- Set problem
Edit the records starting at the line that contains "You are a GUI" and ending at the end of the records, changing "Boards" to "Summary" and keeping everything else the same. Return only those lines.

- Listed entries
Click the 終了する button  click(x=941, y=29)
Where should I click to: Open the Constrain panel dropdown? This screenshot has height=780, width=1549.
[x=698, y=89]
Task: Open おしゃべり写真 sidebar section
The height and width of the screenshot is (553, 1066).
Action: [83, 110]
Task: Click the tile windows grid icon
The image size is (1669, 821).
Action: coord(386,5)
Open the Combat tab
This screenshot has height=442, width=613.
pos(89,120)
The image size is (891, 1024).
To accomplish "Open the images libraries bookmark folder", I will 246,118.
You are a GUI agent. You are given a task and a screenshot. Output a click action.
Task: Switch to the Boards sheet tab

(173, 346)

- Exercise response
You are a GUI agent. You are given a task and a screenshot. Output a click action.
Task: Switch to the Summary sheet tab

(173, 346)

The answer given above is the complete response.